===== Records for this exercise =====

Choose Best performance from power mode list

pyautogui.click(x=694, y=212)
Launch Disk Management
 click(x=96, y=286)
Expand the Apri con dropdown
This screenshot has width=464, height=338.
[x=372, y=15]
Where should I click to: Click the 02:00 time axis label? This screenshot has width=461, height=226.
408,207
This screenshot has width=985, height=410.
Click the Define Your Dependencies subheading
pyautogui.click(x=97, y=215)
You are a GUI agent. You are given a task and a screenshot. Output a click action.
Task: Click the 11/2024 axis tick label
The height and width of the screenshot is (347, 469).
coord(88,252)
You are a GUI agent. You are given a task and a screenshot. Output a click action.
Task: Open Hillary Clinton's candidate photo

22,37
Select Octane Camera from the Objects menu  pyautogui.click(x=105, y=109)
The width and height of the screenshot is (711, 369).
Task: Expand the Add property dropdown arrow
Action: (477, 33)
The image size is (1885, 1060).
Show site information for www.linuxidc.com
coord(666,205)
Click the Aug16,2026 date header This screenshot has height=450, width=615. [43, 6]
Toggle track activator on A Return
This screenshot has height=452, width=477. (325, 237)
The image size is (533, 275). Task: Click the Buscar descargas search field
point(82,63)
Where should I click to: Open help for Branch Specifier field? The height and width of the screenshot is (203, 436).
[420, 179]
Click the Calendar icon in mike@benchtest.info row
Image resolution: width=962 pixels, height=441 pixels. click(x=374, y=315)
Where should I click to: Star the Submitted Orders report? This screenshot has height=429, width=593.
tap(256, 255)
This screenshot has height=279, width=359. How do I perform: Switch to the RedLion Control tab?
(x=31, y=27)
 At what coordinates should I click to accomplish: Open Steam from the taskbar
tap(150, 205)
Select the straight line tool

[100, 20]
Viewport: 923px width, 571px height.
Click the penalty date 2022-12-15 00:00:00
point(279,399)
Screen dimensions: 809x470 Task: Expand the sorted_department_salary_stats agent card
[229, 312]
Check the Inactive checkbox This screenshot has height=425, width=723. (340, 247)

=====

=== What you have to do ===
Copy out every one of the rows above word for word, with nothing changed.

=== Finished answer ===
Choose Best performance from power mode list

pyautogui.click(x=694, y=212)
Launch Disk Management
 click(x=96, y=286)
Expand the Apri con dropdown
This screenshot has width=464, height=338.
[x=372, y=15]
Where should I click to: Click the 02:00 time axis label? This screenshot has width=461, height=226.
408,207
This screenshot has width=985, height=410.
Click the Define Your Dependencies subheading
pyautogui.click(x=97, y=215)
You are a GUI agent. You are given a task and a screenshot. Output a click action.
Task: Click the 11/2024 axis tick label
The height and width of the screenshot is (347, 469).
coord(88,252)
You are a GUI agent. You are given a task and a screenshot. Output a click action.
Task: Open Hillary Clinton's candidate photo

22,37
Select Octane Camera from the Objects menu  pyautogui.click(x=105, y=109)
The width and height of the screenshot is (711, 369).
Task: Expand the Add property dropdown arrow
Action: (477, 33)
The image size is (1885, 1060).
Show site information for www.linuxidc.com
coord(666,205)
Click the Aug16,2026 date header This screenshot has height=450, width=615. [43, 6]
Toggle track activator on A Return
This screenshot has height=452, width=477. (325, 237)
The image size is (533, 275). Task: Click the Buscar descargas search field
point(82,63)
Where should I click to: Open help for Branch Specifier field? The height and width of the screenshot is (203, 436).
[420, 179]
Click the Calendar icon in mike@benchtest.info row
Image resolution: width=962 pixels, height=441 pixels. click(x=374, y=315)
Where should I click to: Star the Submitted Orders report? This screenshot has height=429, width=593.
tap(256, 255)
This screenshot has height=279, width=359. How do I perform: Switch to the RedLion Control tab?
(x=31, y=27)
 At what coordinates should I click to accomplish: Open Steam from the taskbar
tap(150, 205)
Select the straight line tool

[100, 20]
Viewport: 923px width, 571px height.
Click the penalty date 2022-12-15 00:00:00
point(279,399)
Screen dimensions: 809x470 Task: Expand the sorted_department_salary_stats agent card
[229, 312]
Check the Inactive checkbox This screenshot has height=425, width=723. (340, 247)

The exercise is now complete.